The sleep utility is something I’d hardly consider worth enhancing by features, the task is simple to sleep for a given time. Nothing else is needed when it’s used from scripts. However, it can be also used from manually typed command line, e.g. to let some command start later to offset initial IO load or not to overload network.

Let’s say for example that we’d like to download a big data set, but rather let it start in 20 minutes.

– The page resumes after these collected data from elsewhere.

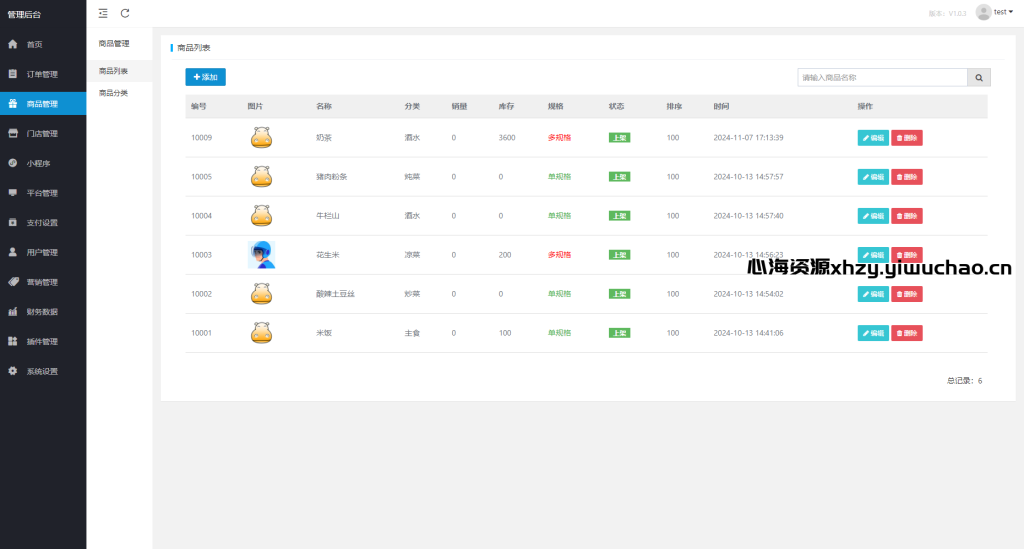Image resolution: width=1024 pixels, height=549 pixels.
Task: Edit the 奶茶 product row
Action: pos(872,138)
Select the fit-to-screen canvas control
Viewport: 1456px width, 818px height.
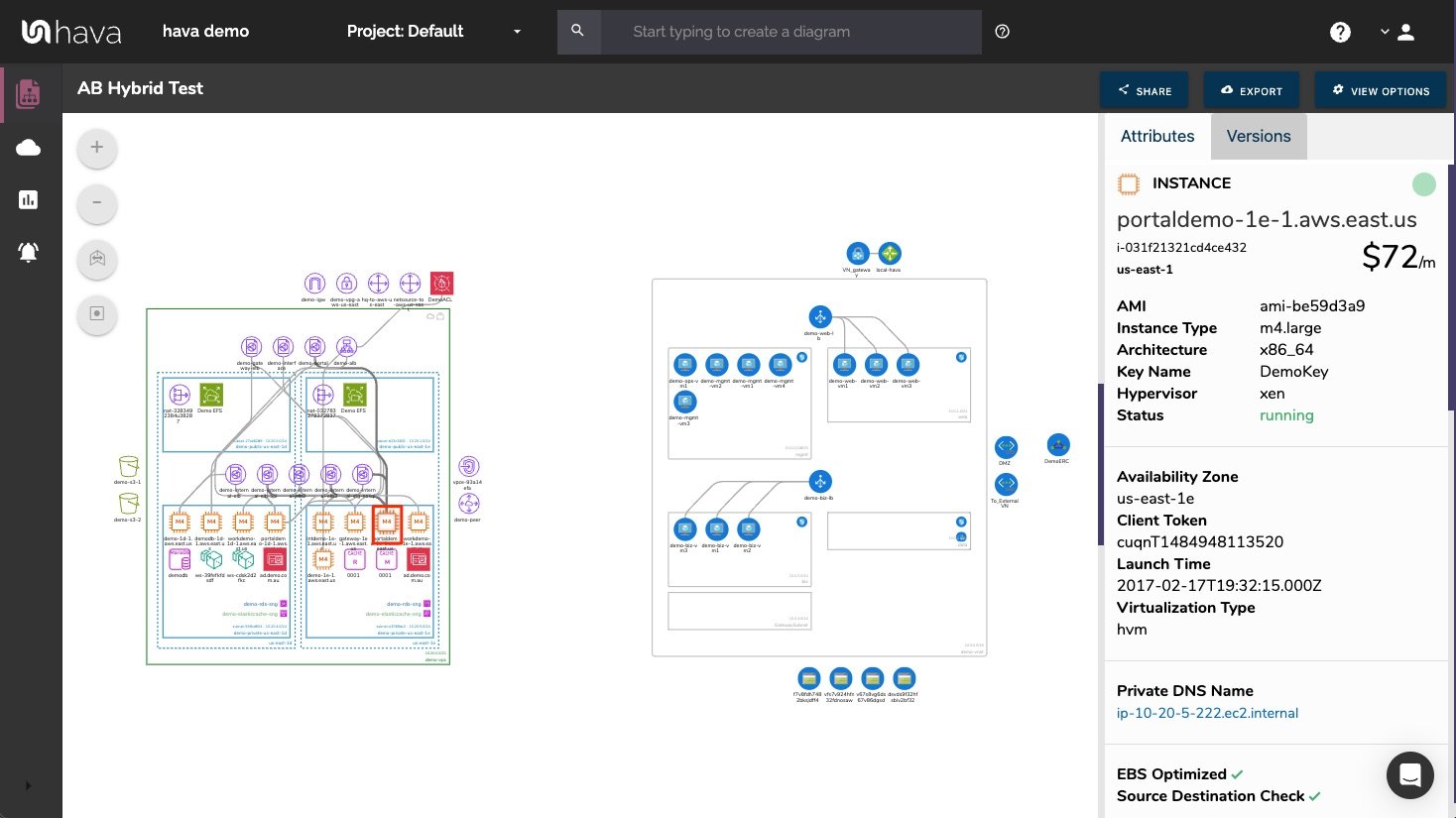pos(96,260)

sleep 20m && wget https://URL

Once this command starts we don’t know how much time is remaining and interrupting it by Ctrl-C would not start the download. Additionally, what if the time is too short and we’d like to increase it. So let’s implement it. For more compatibility it’s done in shell and using only widely available utilities (date). And btw, it does not even use sleep for the sleeping but the builtin read with the timeout option as it allows to read input while waiting.

#!/bin/sh

t=${1:-1}
ts="$t"

case "$t" in
	*s) tm=${t%*s} t=$(($tm)) ;;
	*m) tm=${t%*m} t=$(($tm * 60)) ;;
	*h) tm=${t%*h} t=$(($tm * 60 * 60)) ;;
	*d) tm=${t%*d} t=$(($tm * 60 * 60 * 24)) ;;
	*[0-9]) : ;;
	*) echo "ERROR: unknown timestamp"; exit 1;;
esac

while :; do
	[ "$t" -le 0 ] && break
	read -n 1 -t 1 ch
	ret=$?
	if [ $ret = 142 ]; then
		# timeout
		:
	elif [ $ret = 0 ]; then
		# keypress
		echo "sleep for $ts, remaining" `TZ=utc date --date=@$t +%H:%M:%S` "($t)"
		if [ "$ch" = 'q' ]; then
			echo "quit"
			exit 0
		elif [ "$ch" = '+' ]; then
			echo "increase by 10s"
			t=$(($t + 10 - 1))
		elif [ "$ch" = '-' ]; then
			echo "decrease by 10s"
			t=$(($t - 10 - 1))
		fi
		t=$(($t + 1))
	fi
	t=$(($t - 1))
done

The time passed on command line needs to be parsed and it does not support fractional times, otherwise it’s straightforward. The interesting part is that it reacts to key presses:

  • q stop waiting, with exit code 0 so the next command could continue, otherwise Ctrl-C
  • + increase waiting time by 10 seconds and print it
  • - decrease waiting time by 10 seconds and print it
  • anything else prints remaining time (and slightly increases the waiting time due to processing)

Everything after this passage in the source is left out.